The two-and-a-half-story mansion covers 4200 sqft, and immediately behind the mansion exists an accompanying 1500 sqft carriage house. The exterior, constructed of red sandstone, combines elements of the Richardsonian Romanesque and Queen Anne styles. At the time it was built, the mansion enjoyed a view of the Front Range of the Rocky Mountains. Today, however, the view is obstructed by modern buildings.

== History ==

The mansion was designed by revered Denver architect John J. Huddart in 1889 for businessman Joseph Creswell and his family. It was added to the National Register on November 25, 1977. Huddart designed a number of other buildings listed on the National Register.
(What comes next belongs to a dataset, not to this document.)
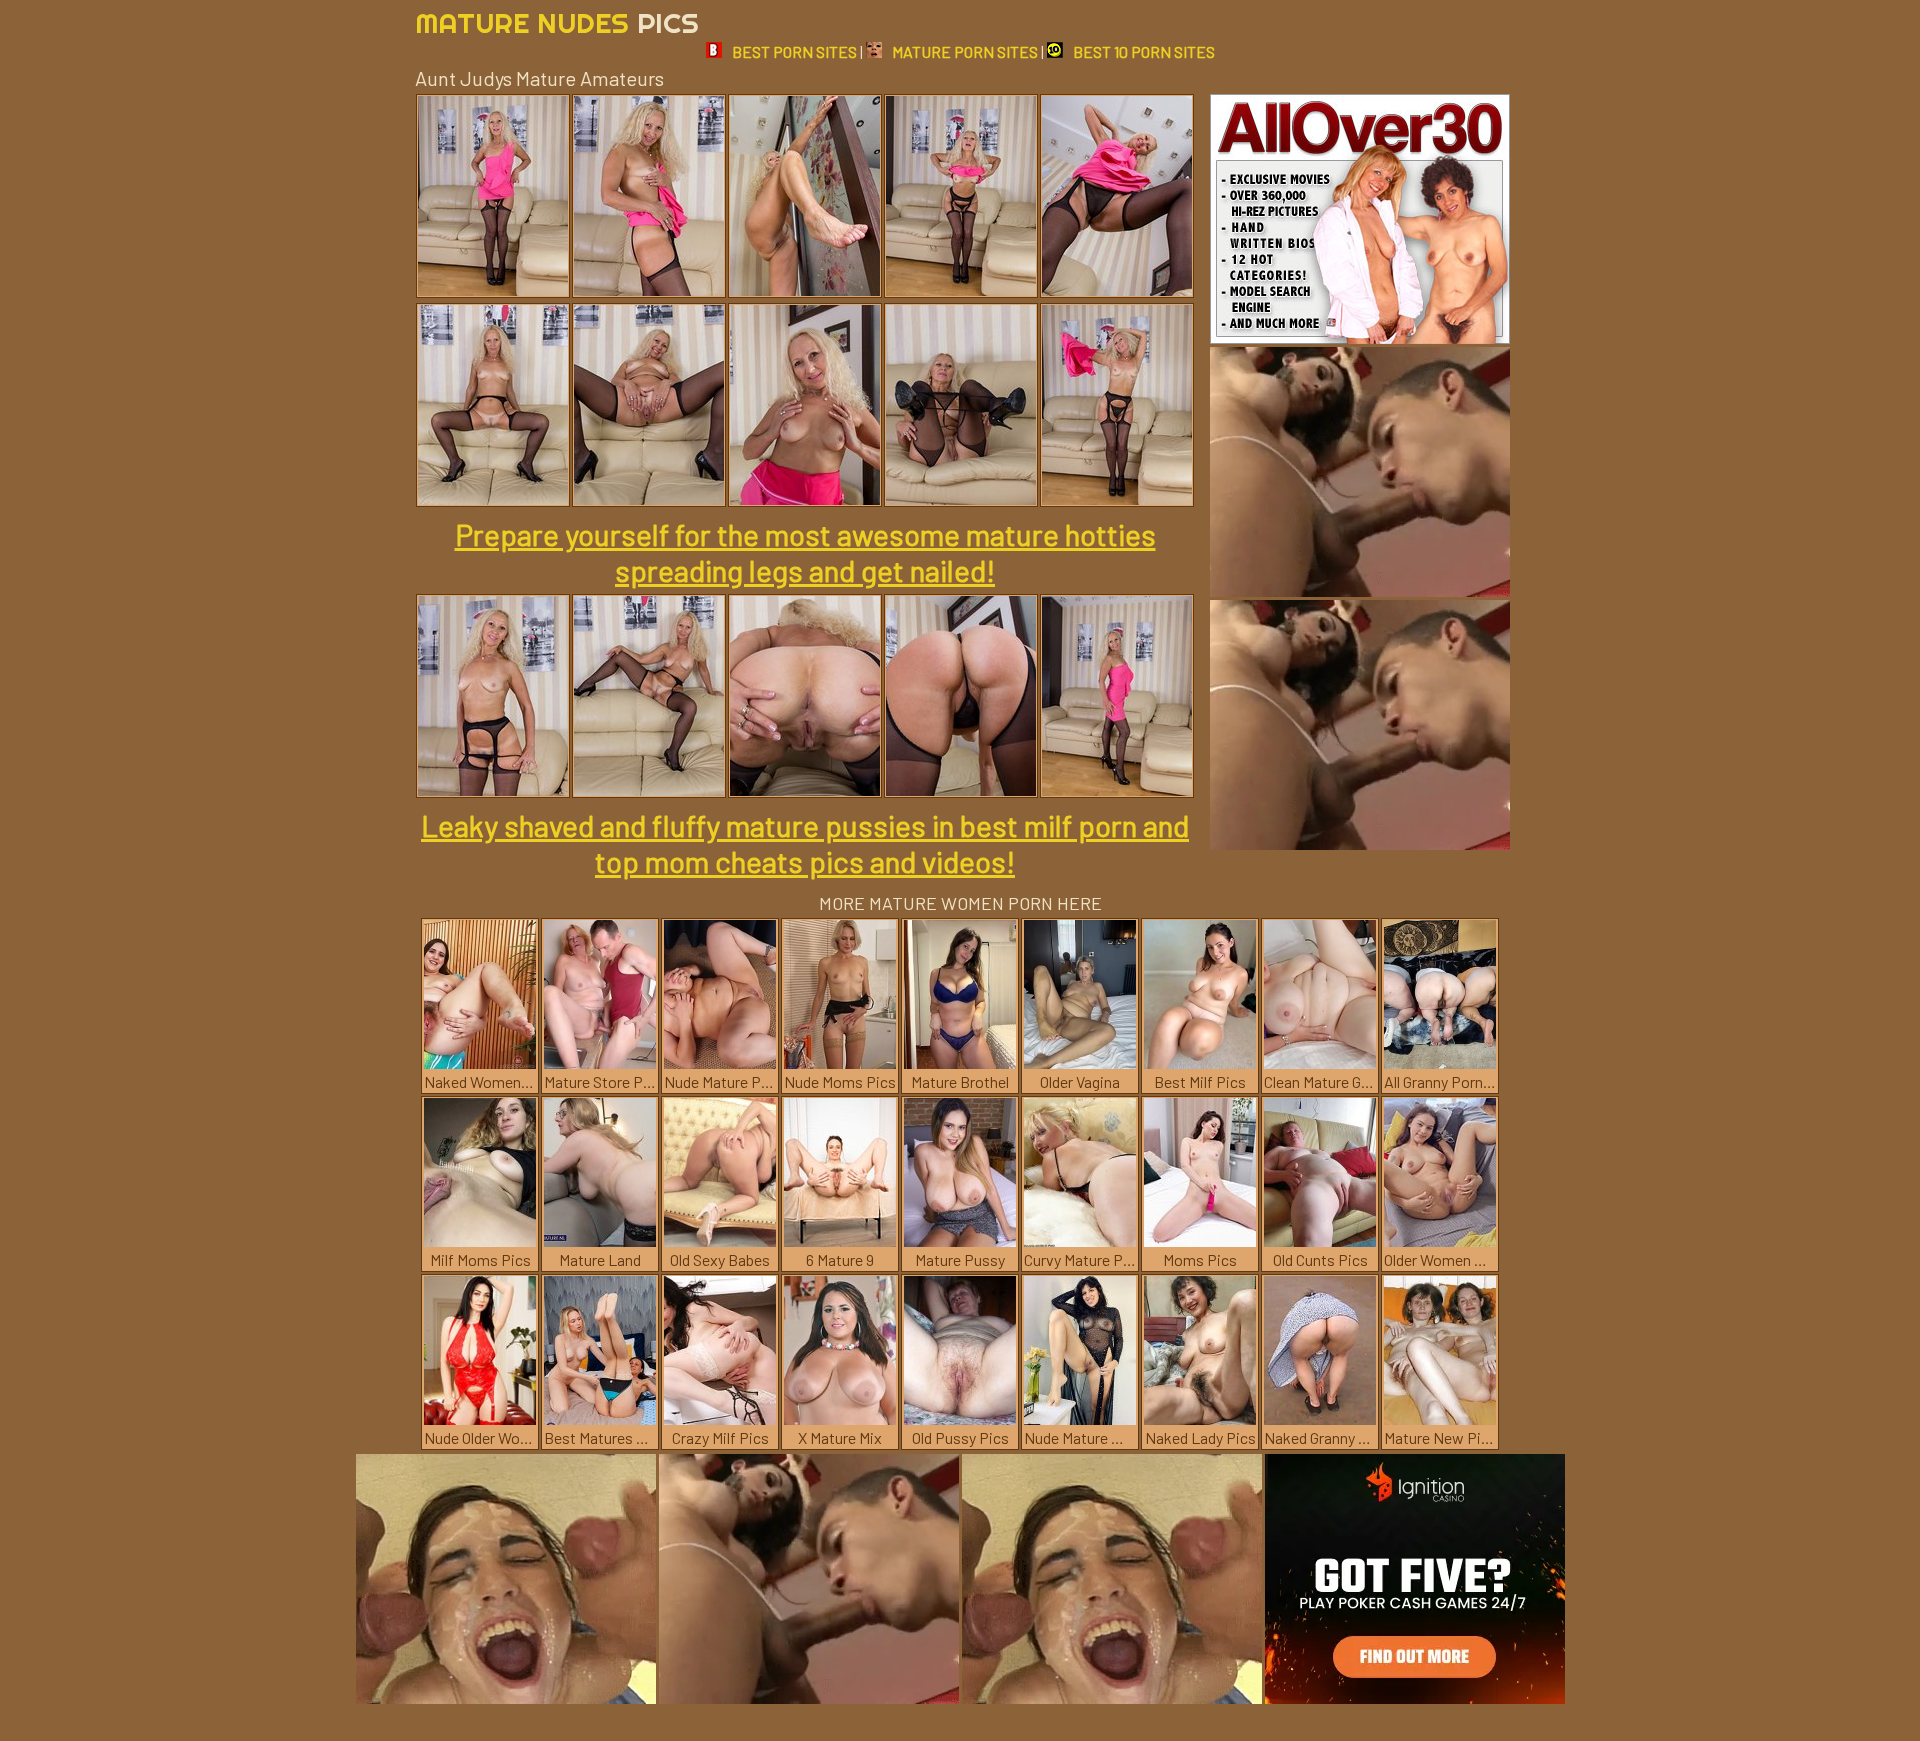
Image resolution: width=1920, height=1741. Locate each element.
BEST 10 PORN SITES (1144, 51)
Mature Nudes (557, 22)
The building received the nickname “Marijuana Mansion” due to its connection with Colorado Amendment 64, which legalized the recreational use of marijuana. Vicente Sederberg LLP, a national cannabis law firm, moved their offices into the mansion shortly after voters approved the Amendment 64 proposal, which they had participated in writing. When Amendment 64 was passed in 2012, the Task Force on the Implementation of Amendment 64 was established, and Vicente Sederberg LLP was included in this task force. The mansion was also occupied at the same time by the National Cannabis Industry Association, who established it as the Colorado headquarters for the Marijuana Project.

Dr. John H. Hotchkiss acquired the historic Mansion through Hotchkiss Properties LLC In June 2024. Dr. Hotchkiss has stated that while he plans to "uphold the historical integrity" of the building, it is no longer associated with the cannabis industry.